Problems to solve
1. In the article about Tyler Taormina, which real town did he use as the model for Miller's Point?
2. Based on the article about Tyler Taormina, mark each statement yes or no and quote the words that settle it: (a) Taormina co-wrote the film with Eric Berger. (b) The interview took place the day after Thanksgiving. (c) Michael Cera and Gregg Turkington play a pair of police officers.
3. Extend the article about Tyler Taormina with a few more paragraphs that pick up after its last sentence.

Excerpt provided
------------------------------------------------

For Director Tyler Taormina, ‘Christmas Eve in Miller’s Point’ Was an Exercise in ‘Judgment’ and ‘Gratitude’
It was the day after Halloween, and at The Grove in Los Angeles, Christmas decorations had already been rolled out and strung up. It was fitting for the interview I was about to have with filmmaker and musician Tyler Taormina , who was in between travels for his most recent work, "Christmas Eve in Miller's Point," but rather than sit outside and enjoy the ambience, I asked if he'd like to head to Barnes & Noble for the first day of their annual November Criterion Collection sale. Seeing his eyes light up with excitement, I realized I had my answer.
Taormina and I were a few years apart at Emerson College in Boston, and though we'd never met, I found an unmistakable familiarity with him as we started to chat and look through Blu-rays and DVDs. Perhaps it resulted from being shaped at the same institution, or maybe it can be traced back even further to the similar youths we had growing up in somewhat regressive, suburban, East Coast surroundings (Taormina in Long Island and myself in New Jersey).
Though his was Italian and mine was Jewish, the large families from which we come, as well as the communities we ran from, seem to hold an equal curiosity for us both, especially since we're the only ones to have ventured so far out. It's why I found such a connection with "Christmas Eve in Miller's Point," an ensemble piece and snowglobe-like exploration of the fleeting bonds, pains, beauty, and mischief only the holiday season can provide, and why Taormina himself felt called to share this somewhat autobiographical story.
"It's kind of crazy to be the only one to leave this big extended family," he said. "So I think a lot of my work is looking back on this place that I grew up. It becomes very anthropological. It really is like a study of the humanity and the people and the way they are."
As co-writer alongside Eric Berger, director, and producer on "Miller's Point," Taormina curates a vibe piece rather than weaving a traditional Christmas adventure or melodrama. Though there is a fair amount of plot, with newcomers and established actors like Maria Dizzia, Ben Shenkman, Francesca Scorsese, and Elsie Fisher carrying their own unique narrative and intentions for the evening, no thread is ever followed through to any conclusion or given too much depth beyond a passing moment. In this way, Taormina, his cast, and his crew create something purely evocative, like the Yule log that pops up on TV every year or a warm cup of cocoa on a cold winter's night.
Beyond the many characters, which include Michael Cera and Gregg Turkington as a pair of emotionally stunted cops, the town of Miller's Point also serves as a central figure. In using his hometown of Smithtown, Long Island as a cipher for the kind of place you either get stuck in, run away from, and/or are forced to come back to, Taormina found himself shedding previously held conceptions of the people he thought he'd moved beyond and relating to them as they helped him bring his vision to life.
"A lot of my friends and I, we have a sort of view on our hometowns, which are pretty reactionary and suburban. As open-minded as a suburb can tend to be, there's kind of a judgment that I think I've harbored over the years of the people there," Taormina said, adding later, "I see that town as an artless place like they don't really care about culture even. And yet when I was location scouting in these people's homes and just kind of peering into their sort of everyday quotidian lives, I felt like they were so so moved to be involved in shining a light on their own mundanity, just for art's sake even. And that really surprised me."
As much as Taormina might've felt like a zoo visitor peering into the monkey cage, at its core, "Miller's Point" is a loving tribute to the places and faces that make us who we are and a subtle, artistic investigation into why they hold such power over us throughout our lives, even when they're far in the rearview.

------------------------------------------------

Data
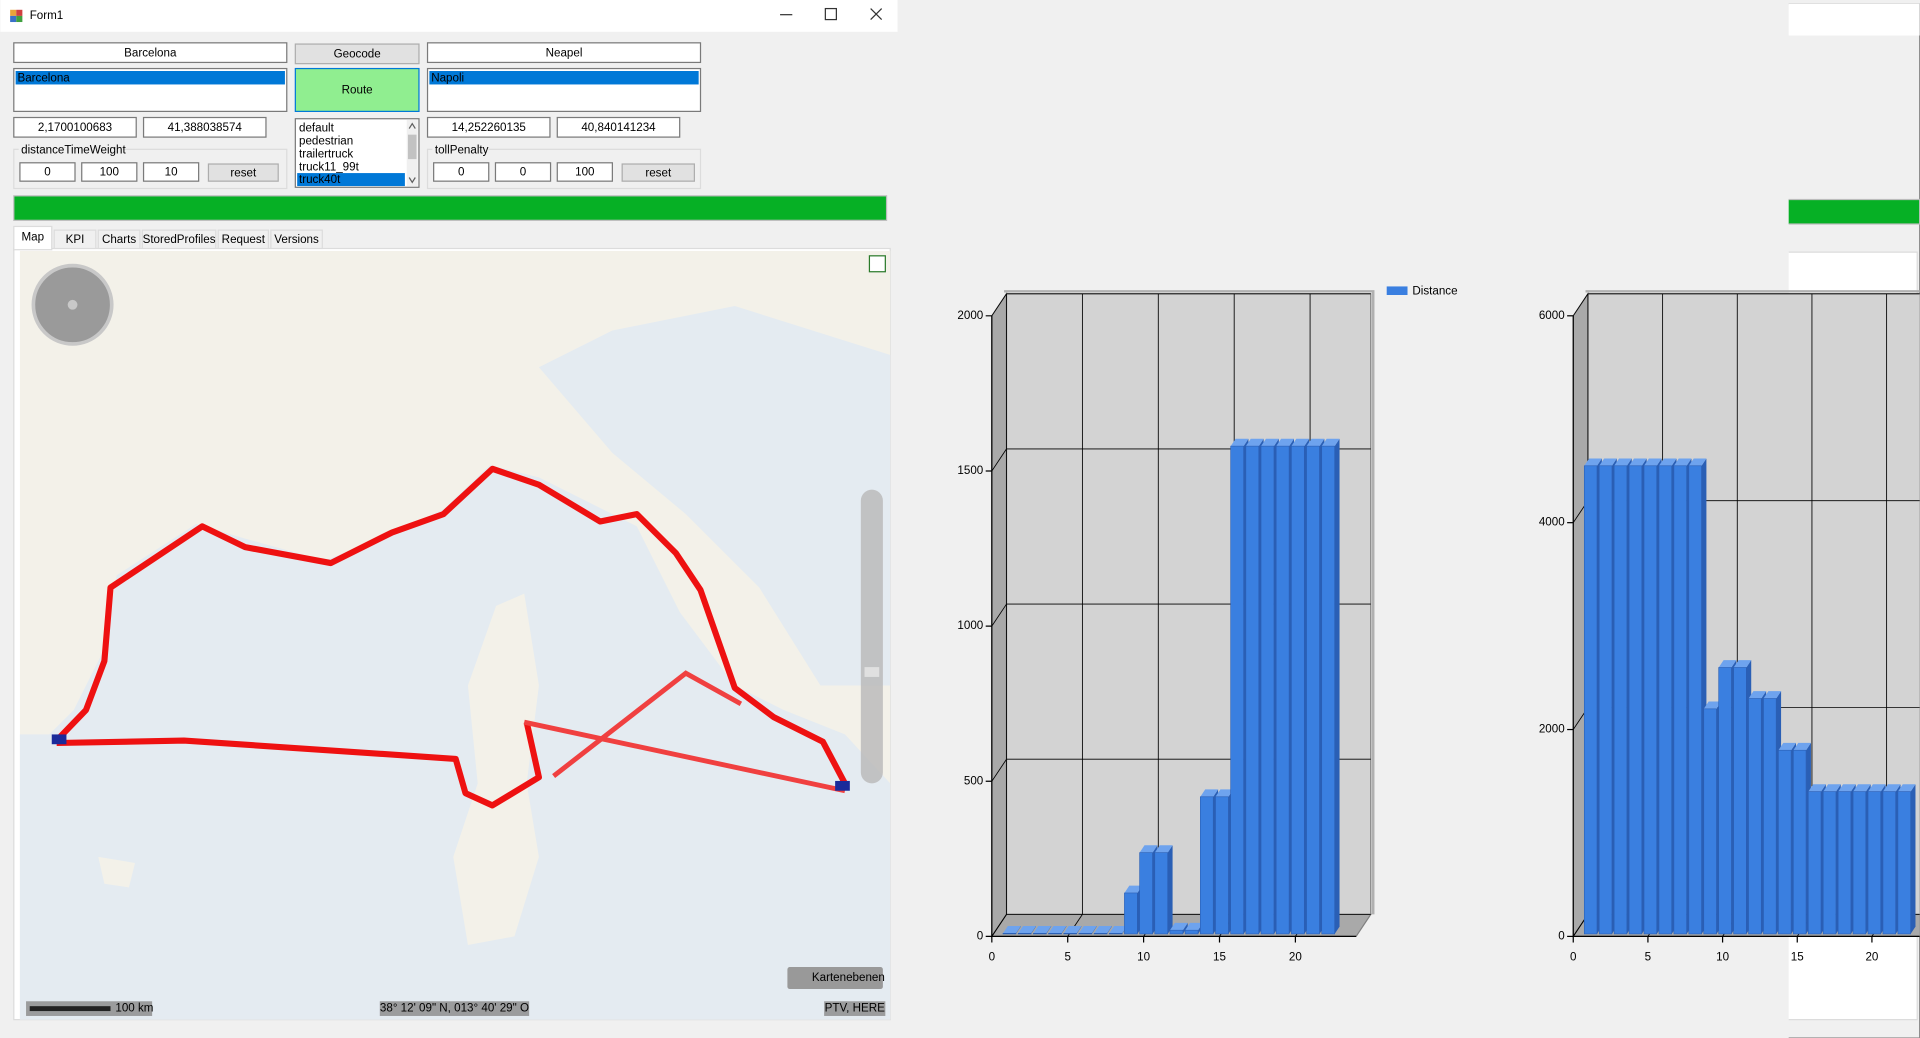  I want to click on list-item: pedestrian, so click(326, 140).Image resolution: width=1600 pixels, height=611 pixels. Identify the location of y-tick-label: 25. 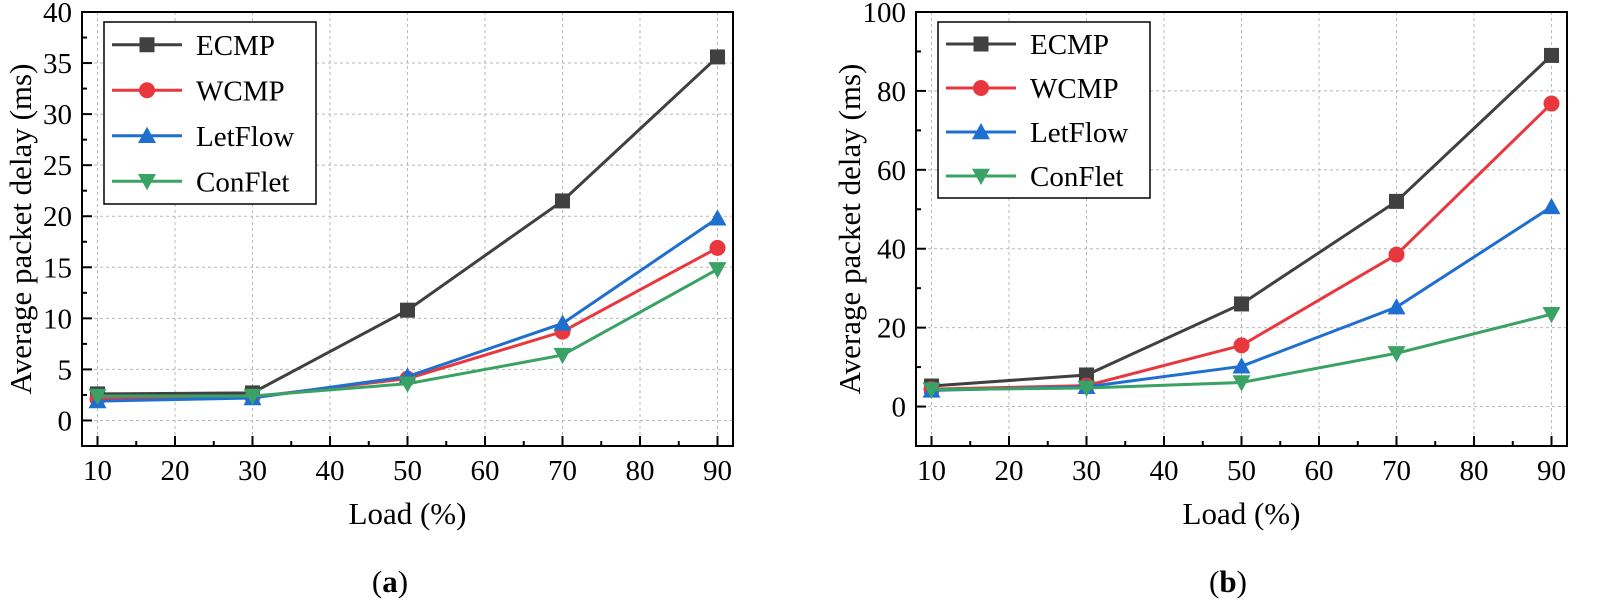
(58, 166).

------------------------------------------------

Results of the tasks
1. Smithtown, Long Island.

2.
(a) Yes: "As co-writer alongside Eric Berger, director, and producer on "Miller's Point,""
(b) No: "It was the day after Halloween"
(c) Yes: "Michael Cera and Gregg Turkington as a pair of emotionally stunted cops"

3.
"It first and foremost comes from a curiosity and an appreciation, a real sense of gratitude for people," said Taormina, explaining what draws him to this type of tapestry storytelling. "And for me, the curiosity comes in comparing people and how they relate to different rituals, how they relate to different codes of their society."
Bringing the conversation back to Emerson, Taormina and I discussed his partnership with fellow grad Carson Lund, who served as cinematographer on "Miller's Point" and recently unveiled his debut feature, "Eephus," alongside the film at Cannes. The two were acquaintances at school, but developed a professional collaboration once they'd both moved to Los Angeles, forming the film collective Omnes Films. Taormina said he shares a shorthand with Lund and that just by referencing "All That Heaven Allows," "Home Alone," and Coca-Cola imagery, Lund could capture the exact look and feel Taormina had in mind for "Miller's Point." With both of these films continuing to find success on the festival circuit this year, as well as the attention of indie distributors IFC and Music Box Films , I asked Taormina what it might mean for the future of Omnes Films.
"I think there's a real expectation that filmmakers give themselves, that they have to be linearly growing. Every budget needs to be bigger than the last, every audience needs to be. I understand that, but at the same time, I don't think we should be afraid to make other types of projects as well in tandem — small films, no-budget films, medium-length films," said Taormina. "Especially with producing, too. I don't think Omnes Films is going to say, like, 'Well, we're not gonna make films below $500,000 anymore.' I would hate that because I see that when you give filmmakers $20,000 or $30,000 to make their first films, it could just lead to the most beautiful things, and they'll feel so licensed to do whatever the fuck they want, truly."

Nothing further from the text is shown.